Despite promising results, this study has certain limitations. The retrospective design and the lack of a control group make it difficult to isolate the specific effect of the additional dose of Zolendronic acid. Future randomized controlled trials would provide more definitive evidence regarding the efficacy of this approach. Additionally, longer follow-up periods would be beneficial to assess the long-term outcomes and to determine whether this therapy can effectively delay or prevent the need for total hip replacement. However, this is the largest series to date with the longest follow-up period for the medical management of AVN.

6. Conclusion

This study provides supporting evidence for the use of an additional dose of Zolendronic acid in the treatment of AVN of the hip, building on the previous research on bisphosphonates. The treatment appears effective in preserving hip function, reducing pain, and potentially decreasing the need for total hip replacement. These findings are particularly relevant for managing AVN even more in younger patients who may benefit from non-surgical treatment options. This represents the largest series with the longest follow-up, addressing the management of this debilitating disease and its role in preventing total hip replacement (THR) in young patients.

Funding

No funding received

Data Availability Statement

The datasets used and/or analysed during the current study are available from the corresponding author on reasonable request.

Authors’ Contributions

Author 1 has contributed towards conceptualization, design, data collection, analysis, decision to publish, and preparation of the manuscript.

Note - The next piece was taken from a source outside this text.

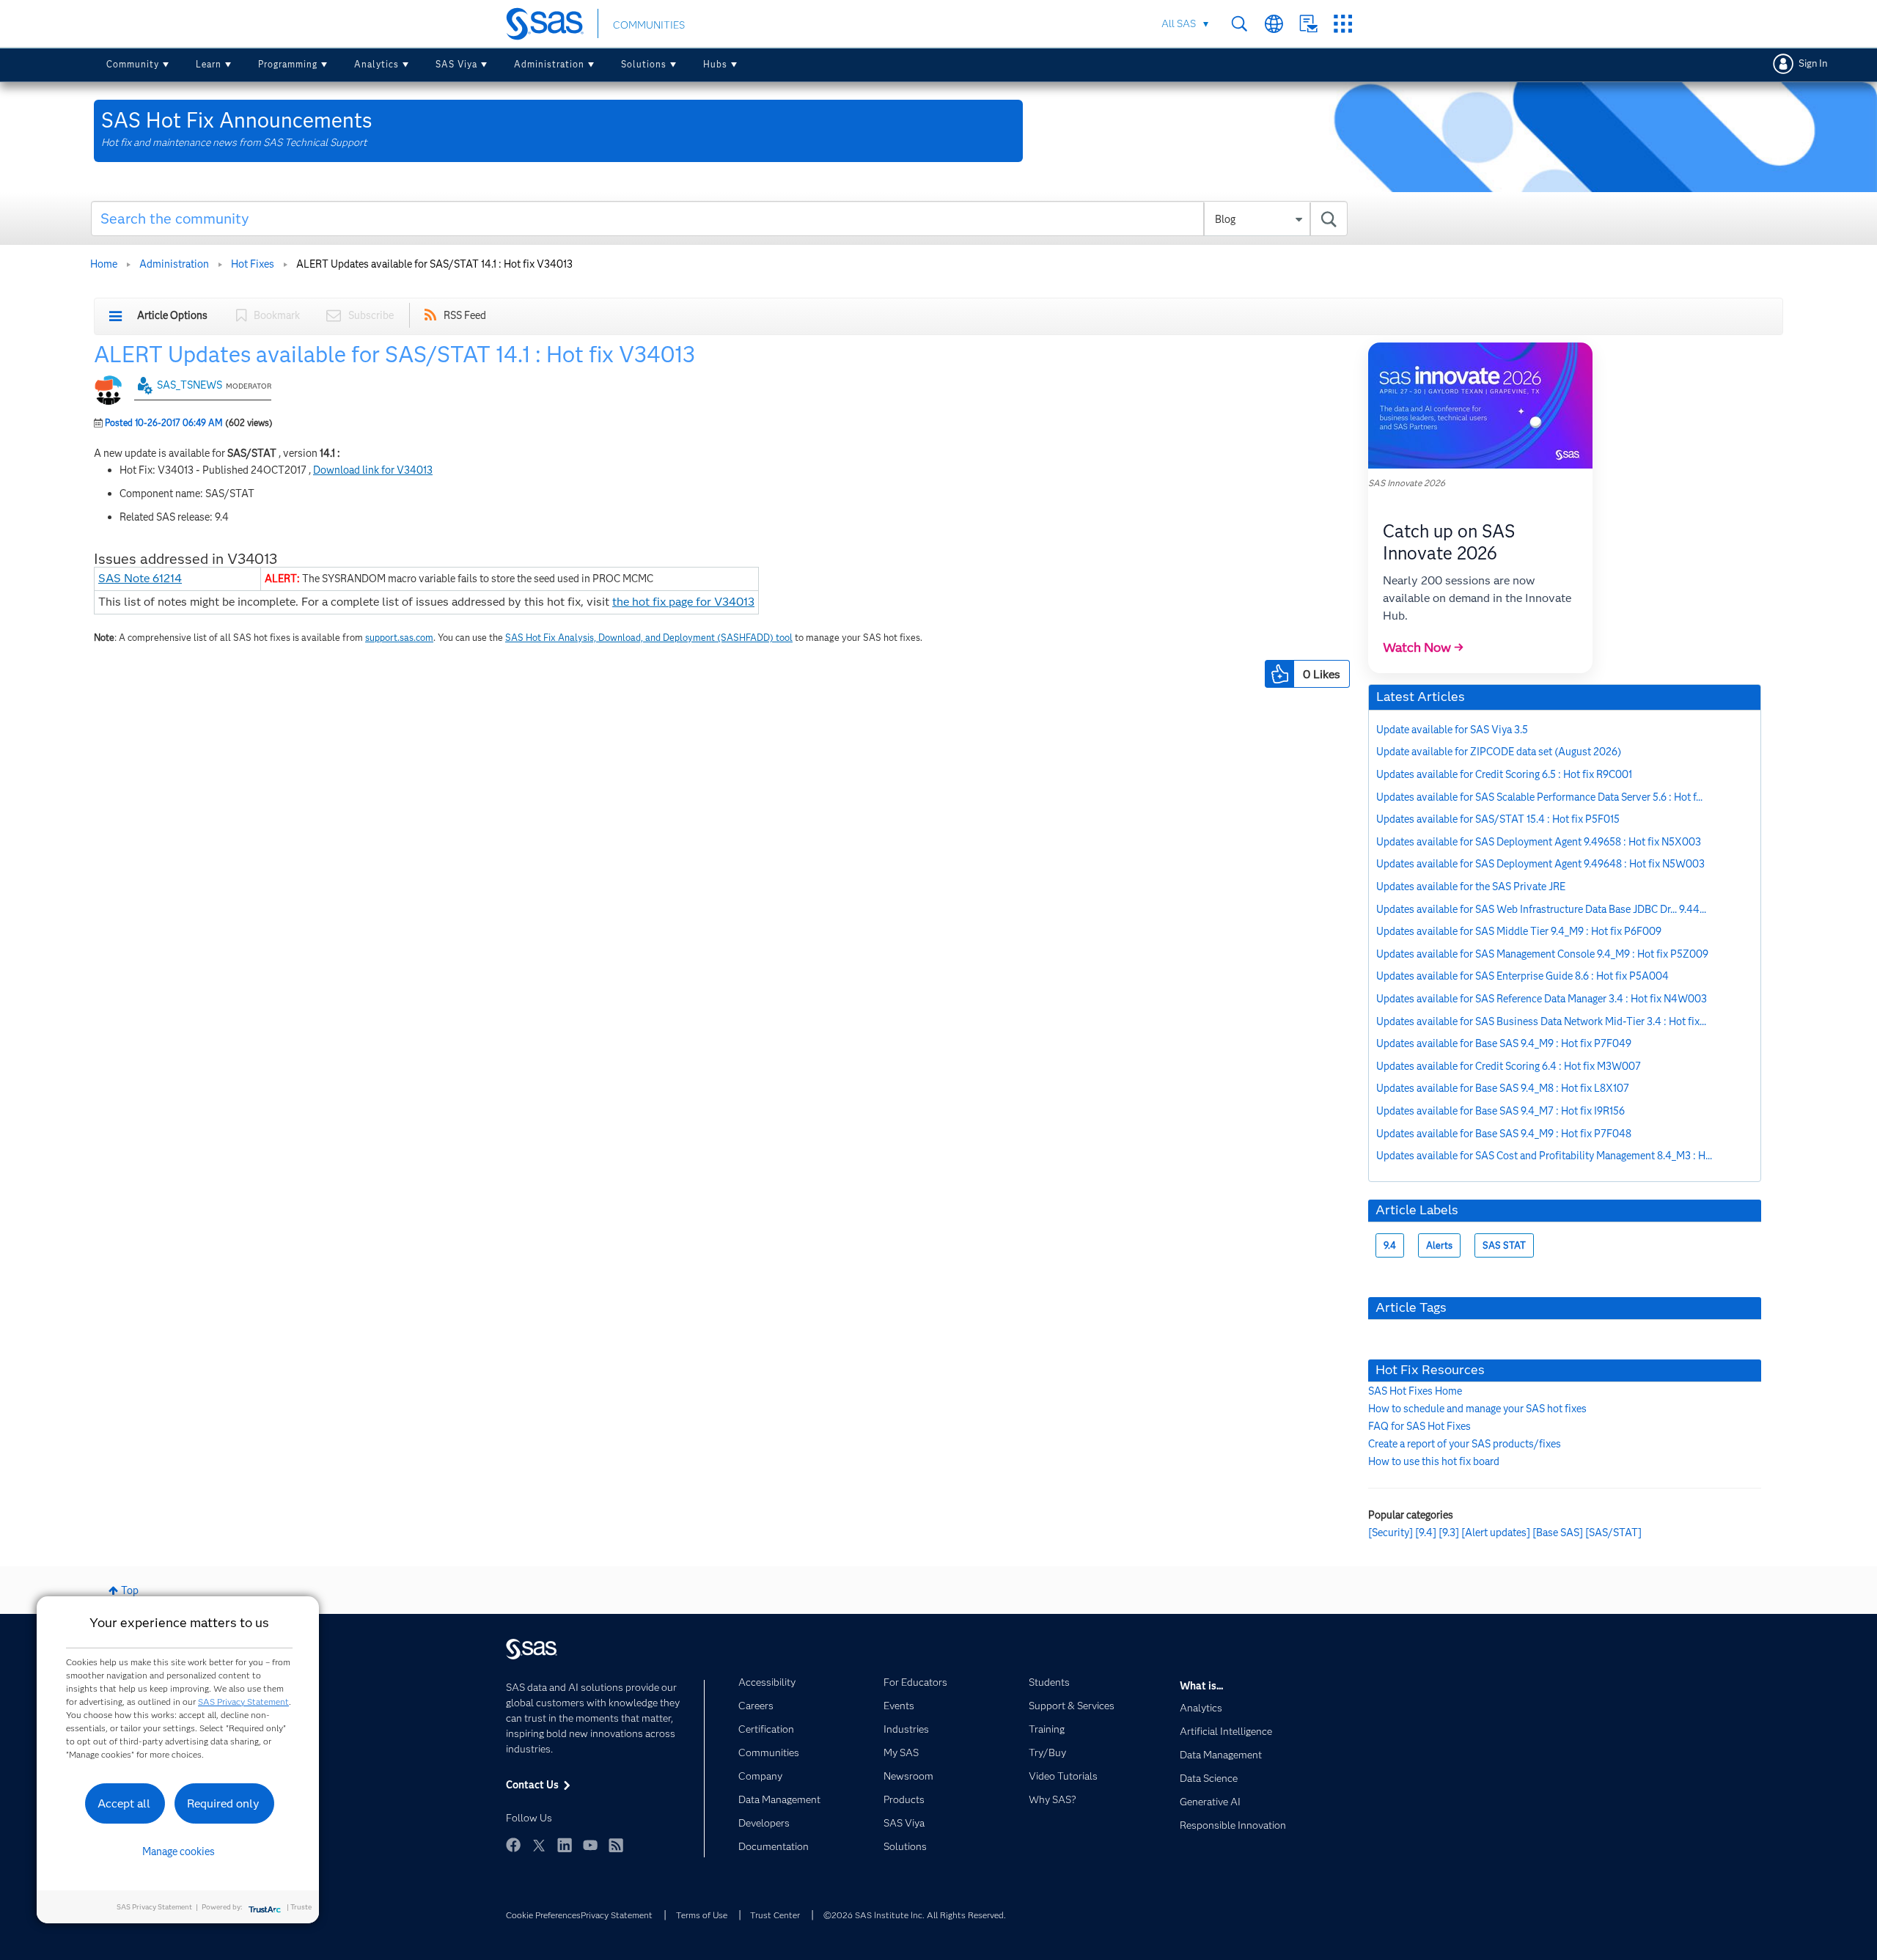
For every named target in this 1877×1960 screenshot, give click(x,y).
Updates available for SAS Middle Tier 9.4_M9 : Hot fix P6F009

Author 2 has contributed towards conceptualization, design, data collection, analysis, decision to publish, and preparation of the manuscript.

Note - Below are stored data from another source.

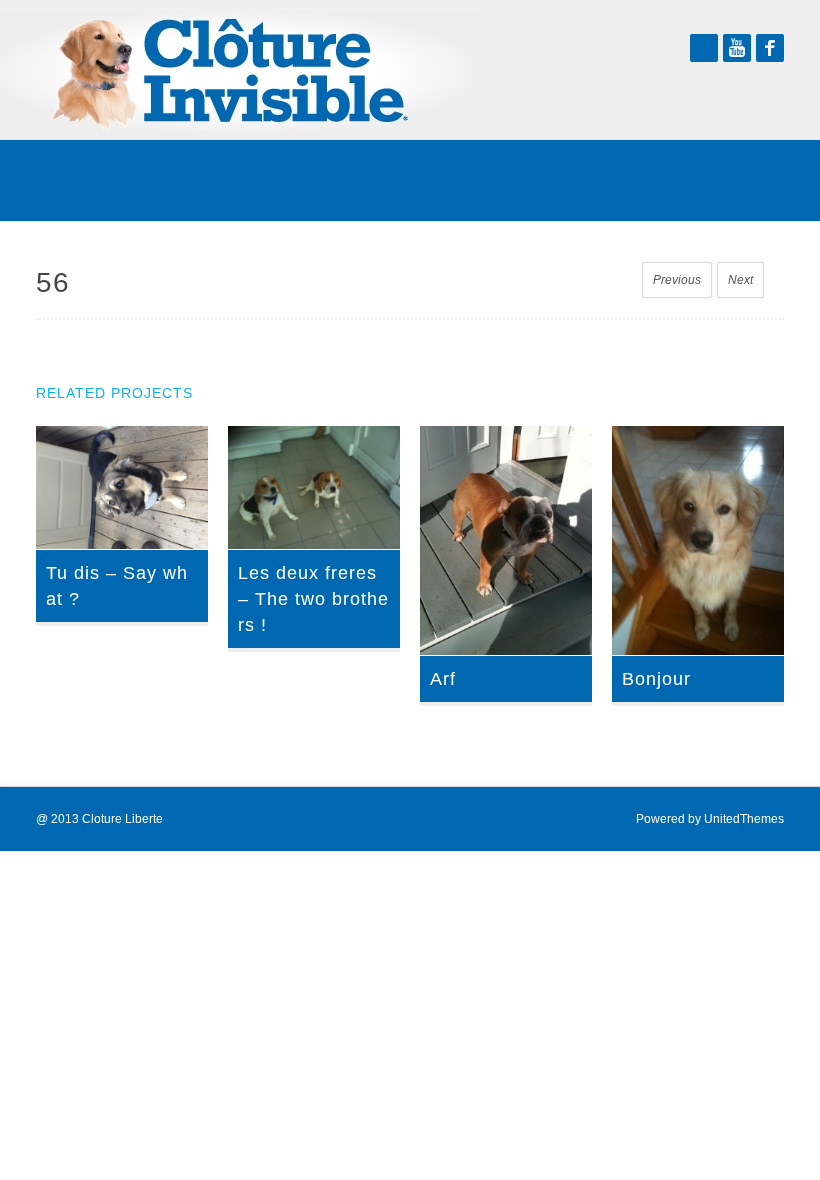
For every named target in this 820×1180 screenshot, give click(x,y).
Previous (677, 280)
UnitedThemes (744, 819)
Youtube (737, 48)
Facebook (770, 48)
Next (740, 280)
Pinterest (704, 48)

Ethics Approval and Consent to Participate

The study was approved by Institutional ethics committee with approval number 1712-24-SA dated 14/06/2024.

Declaration of AI and AI Assisted Technologies in the Writing Process

We declare that AI and AI assisted technology was not used in the writing process.

Conflicts of Interest

The authors declare no conflicts of interest regarding the publication of this paper.